#### Quoted passage ####
Using managed scaling in Amazon EMR - Amazon EMR

Using managed scaling in Amazon EMR

Important

We strongly recommend that you use the latest Amazon EMR release (Amazon EMR 7.2.0) for managed scaling. In some early releases, you might experience intermittent application failures or delays in scaling. Amazon EMR resolved this issue with 5.x releases 5.30.2, 5.31.1, 5.32.1, 5.33.1 and higher, and with 6.x releases 6.1.1, 6.2.1, 6.3.1 and higher. For more information Region and release availability, see Managed scaling availability.

Overview

With Amazon EMR versions 5.30.0 and higher (except for Amazon EMR 6.0.0), you can enable Amazon EMR managed scaling. Managed scaling lets you automatically increase or decrease the number of instances or units in your cluster based on workload. Amazon EMR continuously evaluates cluster metrics to make scaling decisions that optimize your clusters for cost and speed. Managed scaling is available for clusters composed of either instance groups or instance fleets.

Managed scaling availability

  • In the following AWS Regions, Amazon EMR managed scaling is available with Amazon EMR 6.14.0 and higher:

    • Asia Pacific (Hyderabad) (ap-south-2)

    • Asia Pacific (Jakarta) (ap-southeast-3)

    • Europe (Spain) (eu-south-2)

  • In the following AWS Regions, Amazon EMR managed scaling is available with Amazon EMR 5.30.0 and 6.1.0 and higher:

    • US East (N. Virginia) (us-east-1)

    • US East (Ohio) (us-east-2)

    • US West (Oregon) (us-west-2)

    • US West (N. California) (us-west-1)

    • Africa (Cape Town) (af-south-1)

    • Asia Pacific (Hong Kong) (ap-east-1)
#### Excerpted data ####
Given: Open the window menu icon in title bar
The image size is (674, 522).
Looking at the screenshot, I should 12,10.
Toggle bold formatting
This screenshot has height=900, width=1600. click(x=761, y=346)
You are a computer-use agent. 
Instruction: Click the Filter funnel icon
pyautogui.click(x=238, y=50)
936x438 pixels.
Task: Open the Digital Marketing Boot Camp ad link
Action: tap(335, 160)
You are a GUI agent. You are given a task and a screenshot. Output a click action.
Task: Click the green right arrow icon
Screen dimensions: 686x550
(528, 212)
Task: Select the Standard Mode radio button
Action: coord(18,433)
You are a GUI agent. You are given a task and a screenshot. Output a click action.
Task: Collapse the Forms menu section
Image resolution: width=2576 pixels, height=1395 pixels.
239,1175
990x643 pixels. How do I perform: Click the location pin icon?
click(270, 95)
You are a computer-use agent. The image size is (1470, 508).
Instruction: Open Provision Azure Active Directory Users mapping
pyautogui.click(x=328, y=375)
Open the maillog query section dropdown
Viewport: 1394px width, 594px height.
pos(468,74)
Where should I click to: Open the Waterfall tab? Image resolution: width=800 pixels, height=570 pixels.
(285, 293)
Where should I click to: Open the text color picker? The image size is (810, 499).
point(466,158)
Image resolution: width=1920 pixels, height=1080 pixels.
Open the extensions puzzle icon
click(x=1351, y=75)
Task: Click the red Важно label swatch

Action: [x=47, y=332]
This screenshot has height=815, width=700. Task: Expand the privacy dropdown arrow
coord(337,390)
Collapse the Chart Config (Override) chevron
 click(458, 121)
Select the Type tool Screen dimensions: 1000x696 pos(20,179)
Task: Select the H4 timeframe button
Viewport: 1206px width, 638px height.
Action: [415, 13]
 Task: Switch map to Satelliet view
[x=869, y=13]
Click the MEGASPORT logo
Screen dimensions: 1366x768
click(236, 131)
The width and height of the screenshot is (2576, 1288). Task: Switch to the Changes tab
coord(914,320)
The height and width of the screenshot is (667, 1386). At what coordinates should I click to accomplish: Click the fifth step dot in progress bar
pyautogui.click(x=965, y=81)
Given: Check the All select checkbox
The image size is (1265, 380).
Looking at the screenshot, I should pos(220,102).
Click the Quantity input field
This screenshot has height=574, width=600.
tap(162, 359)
####
Goal 1: From the managed scaling page, set down everything from "With Amazon EMR versions" down to "or instance fleets.".
Goal 2: According to the managed scaling page, what two kinds of cluster composition can use managed scaling?
Goal 3: Extend the Amazon EMR managed scaling page from the point where it stops.

Reply 1:
With Amazon EMR versions 5.30.0 and higher (except for Amazon EMR 6.0.0), you can enable Amazon EMR managed scaling. Managed scaling lets you automatically increase or decrease the number of instances or units in your cluster based on workload. Amazon EMR continuously evaluates cluster metrics to make scaling decisions that optimize your clusters for cost and speed. Managed scaling is available for clusters composed of either instance groups or instance fleets.

Reply 2: Clusters composed of either instance groups or instance fleets.

Reply 3:
    • Asia Pacific (Mumbai) (ap-south-1)

    • Asia Pacific (Seoul) (ap-northeast-2)

    • Asia Pacific (Singapore) (ap-southeast-1)

    • Asia Pacific (Sydney) (ap-southeast-2)

    • Asia Pacific (Tokyo) (ap-northeast-1)

    • Canada (Central) (ca-central-1)

    • South America (São Paulo) (sa-east-1)

    • Europe (Frankfurt) (eu-central-1)

    • Europe (Ireland) (eu-west-1)

    • Europe (London) (eu-west-2)

    • Europe (Milan) (eu-south-1)

    • Europe (Paris) (eu-west-3)

    • Europe (Stockholm) (eu-north-1)

    • China (Beijing) (cn-north-1)

    • China (Ningxia) (cn-northwest-1)

    • AWS GovCloud (US-East) (us-gov-east-1)

    • AWS GovCloud (US-West) (us-gov-west-1)

  • Amazon EMR managed scaling only works with YARN applications, such as Spark, Hadoop, Hive, and Flink. It doesn't support applications that are not based on YARN, such as Presto and HBase.

Managed scaling parameters

You must configure the following parameters for managed scaling. The limit only applies to the core and task nodes. You cannot scale the primary node after initial configuration.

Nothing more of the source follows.